## Jobs
- A) In the receiver cabling write-up, reproduce everything from "By moving all" down to "things slightly more.", switching "aluminum foil" to "copper tape".
- B) According to the receiver cabling write-up, what type of cable is used for the base configuration?
- C) Write the next part of the receiver cabling write-up, picking up after its final sentence.

## Supplied passage
——

By moving all of the data streams between Swift receiver and laptop (base data to Swift, raw data to laptop, internal solution to laptop) over to the ethernet connection I was able to eliminate one USB serial port cable.  This was enough to eliminate the USB hub entirely and plug both the USB serial cable from the u-blox receiver and the ethernet->USB cable from the Swift receiver directly into the laptop.  I also plugged the two cables into opposite sides of the laptop and wrapped the ethernet->USB adapter with aluminum foil which may have improved things slightly more.

Here is the same plot as above after the changes to the cabling from a drive around the neighborhood.

snr2

I wasn’t able to eliminate the differences entirely, but the results are much closer now.  The biggest difference now between the base configuration and the rover configuration is that I am using a USB serial cable for the base, and a ethernet->USB adapter cable for the rover so I suspect that cable is still generating some interference and that is causing the remaining signal loss in the rover.  Unfortunately I can not run all three streams I need for this experiment over the serial cable, so I am not able to get rid of the ethernet cable.

I did two driving tests with the new configuration, similar to the ones I described in the previous posts.   One was through the city of Boulder and again included going underneath underpasses and a parking garage.  The second run was through the older and more challenging residential neighborhood.  Both runs looked pretty good, a little better than the previous runs but it is not really fair to compare run to run since the satellite geometry and atmospheric conditions will be different between runs.  The relative solutions between Swift and u-blox didn’t change much though, which is probably expected since the cable changes improved both rovers by fairly similar amounts.

——

## Data shown
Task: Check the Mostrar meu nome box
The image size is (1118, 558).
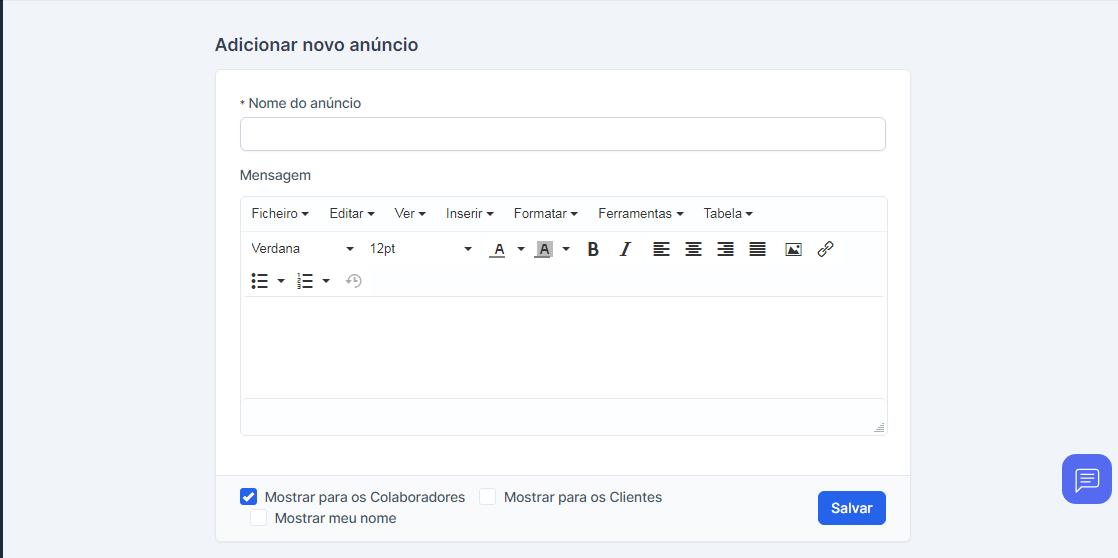Action: 259,518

——

## Final results
- A)
By moving all of the data streams between Swift receiver and laptop (base data to Swift, raw data to laptop, internal solution to laptop) over to the ethernet connection I was able to eliminate one USB serial port cable.  This was enough to eliminate the USB hub entirely and plug both the USB serial cable from the u-blox receiver and the ethernet->USB cable from the Swift receiver directly into the laptop.  I also plugged the two cables into opposite sides of the laptop and wrapped the ethernet->USB adapter with copper tape which may have improved things slightly more.

- B) A USB serial cable.

- C)
Here’s a quick summary of the fix rates for the two runs.  The fix rates for the residential neighborhood look a little low relative to last time but in this run I only included the most difficult neighborhood so it was a more challenging run than last time.

Fix rates

City/highway Residential
Swift internal RTK 93.60% 67.50%
Swift RTKLIB PPK 93.70% 87.90%
U-blox RTKLIB RTK 95.70% 92.80%
U-blox RTKLIB PPK 96.10% 91.10%

Here are the city/highway runs,  real-time on the top, post-process on the bottom with Swift on the left and u-blox on the right.  For the most part all solutions had near 100% fix except when recovering from going underneath the overpasses and parking garage.

snr4

Here are the same sequence of solutions for the older residential neighborhood.  This was more challenging than the city driving because of the overhanging trees and caused some amount of loss of fix in all solutions.

snr5

Here’s the same images of the recovery after driving under an underpass and underneath a parking garage that I showed in the previous post.  Again, the relative differences between Swift and u-blox didn’t change much, although the Swift may have improved a little.

snr1

Overall, the improvements from better SNR were incremental rather than dramatic, but still important for maximizing the robustness of the solutions.  This exercise of comparing base SNR to rover SNR and tracking down any discrepancies could be a useful exercise for anyone trying to improve their RTK or PPK results.

Initial look at the ComNav K708 receiver

ComNav was kind enough to recently lend me two of their K708 receivers for evaluation.   I also have a Tersus BX306 receiver that was given to me earlier by Tersus for evaluation.  Both of these are relatively low-cost dual frequency receivers that offer full GPS L2 support., unlike the SwiftNav receiver I evaluated in my previous posts which is GPS L2C only.  I have described the Tersus BX306 before in a previous post but last time I was not able to evaluate it with a local base since I did not have a second dual frequency receiver that supported L2.  Tersus has also just recently released their new V1_19 firmware so I included that in this evaluation.   As usual I’ve also included  a pair of u-blox M8T receivers to use as a baseline.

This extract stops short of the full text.